At a workshop held at Koforidua in the Eastern Region on the disbursement of the District Assemblies' Common Fund in April, last year, the minority failed to attend even though the press corps invited them.
Last Sunday was another classic example of the NDC's failure to honour an invitation by the Parliamentary press corps, which wanted both the majority and the minority sides in the House to teach them the various procedures in Parliament to hone their reporting skills.
That was at a two-day workshop organised by the Office of Parliament at Sogakope in the South Tongu district of the Volta Region.
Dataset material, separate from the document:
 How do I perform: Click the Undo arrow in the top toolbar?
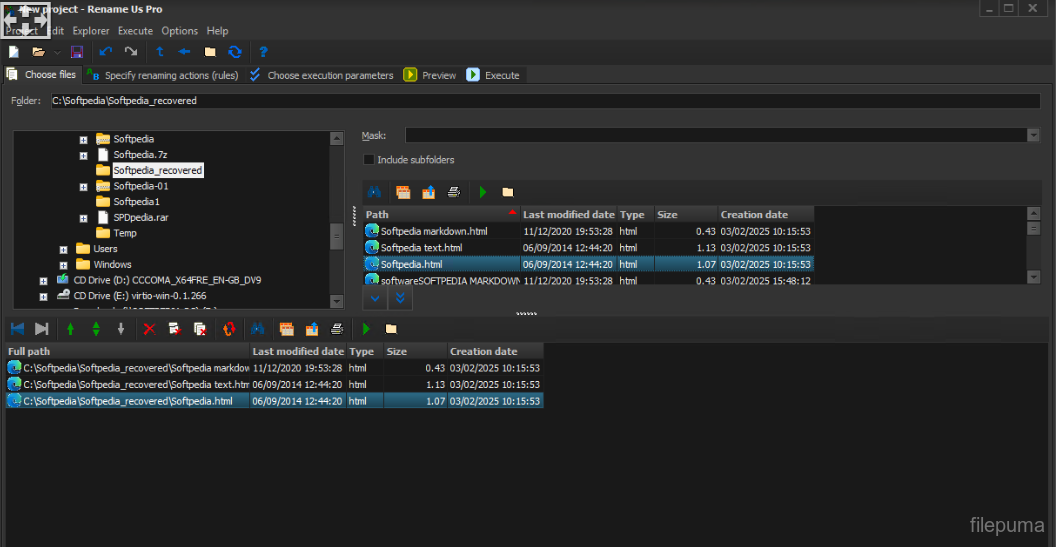106,52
Though the Minority failed to turn up, the workshop was successful as all the other resource persons, including the majority Chief Whip, Kwabena Okyerchire Adusa, were around to take the media personnel through the various parliamentary procedures, especially the processes bills, resolutions and motions passed through.
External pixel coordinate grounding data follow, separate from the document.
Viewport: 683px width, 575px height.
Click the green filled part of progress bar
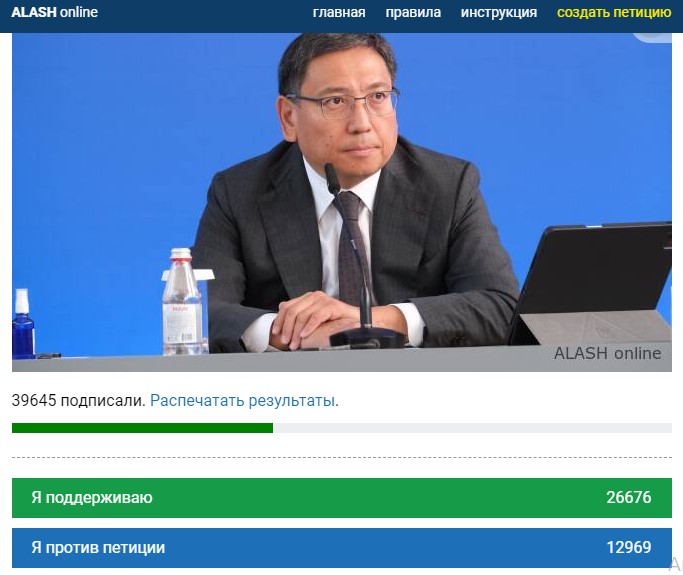(x=142, y=428)
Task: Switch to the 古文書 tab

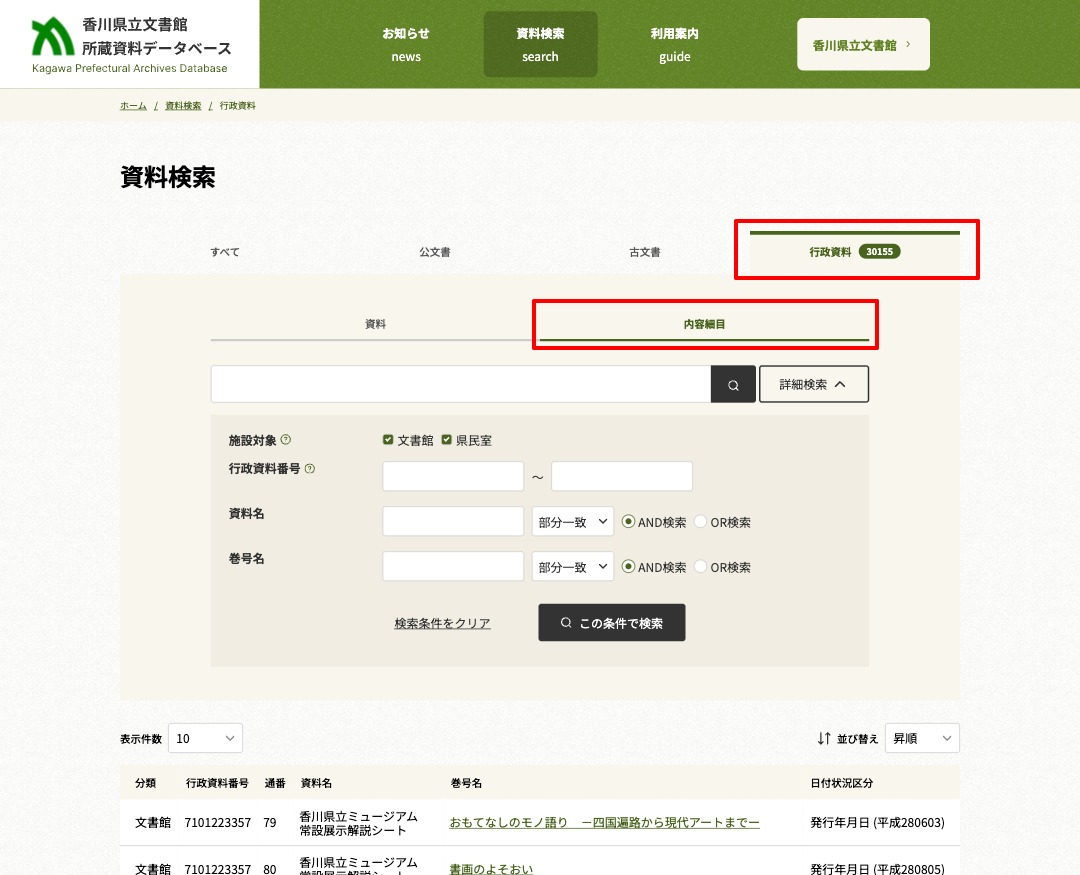Action: click(644, 251)
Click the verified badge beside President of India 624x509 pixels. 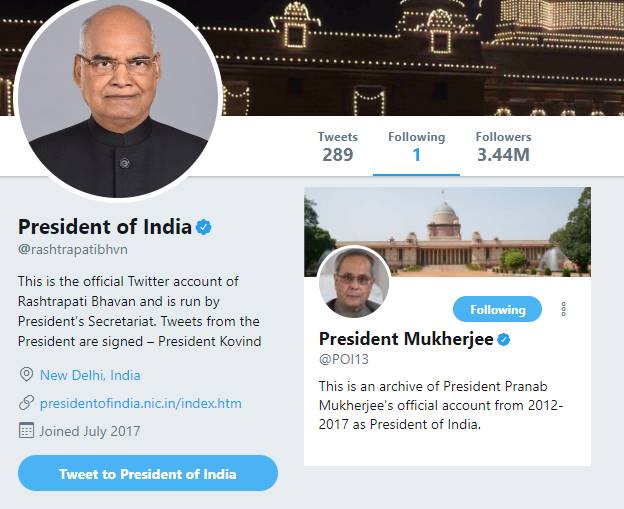point(204,227)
The first deputy speaker of Parliament, Freddie Blay, who was the guest of honour, encouraged the journalists to take advantage of their presence in the House to learn a lot about parliamentary practice. “In journalism, you have to muster several things at the same time.”
Mr. Blay, who likened the relationship between journalists and politicians to that of Siamese twins, called on the media to do their best to uphold the nation's democratic culture as their contribution to it was invaluable.
“If democracy is sacrificed, it is not only Parliament that suffers. Of course, they will come for me at dawn and they will come for you in the afternoon,” he said.
He appealed to the management of media organisations to refrain from changing and transferring their correspondents in Parliament so frequently as that practice retarded their progress, because it did not encourage specialisation.
He proposed an endowment fund to support journalists who had been reporting from Parliament for two or more years to attain more academic laurels. The fund, he suggested, should be the contribution of civil society, government, parliamentarians and businesses.
Mr. Yaw Boadu-Ayeboafoh of the Graphic Communications Group, entreated journalists not to pander to the interests of any politician as journalism is based on reporting what is in the public interest. “No matter how close you are to an MP must not form the basis of your story.”
For him, the media should do their best to protect the legislature as it is usually one of the casualties of dictatorships.
“We need to understand that Parliament is more important than the executive arm of government because it is only at the legislature that our voices are heard.”
The Director of Public Affairs of Parliament, Jones Kugblenu, his deputy, Kate Addo and Hon. Adusa, took turns to share some thoughts with the journalists.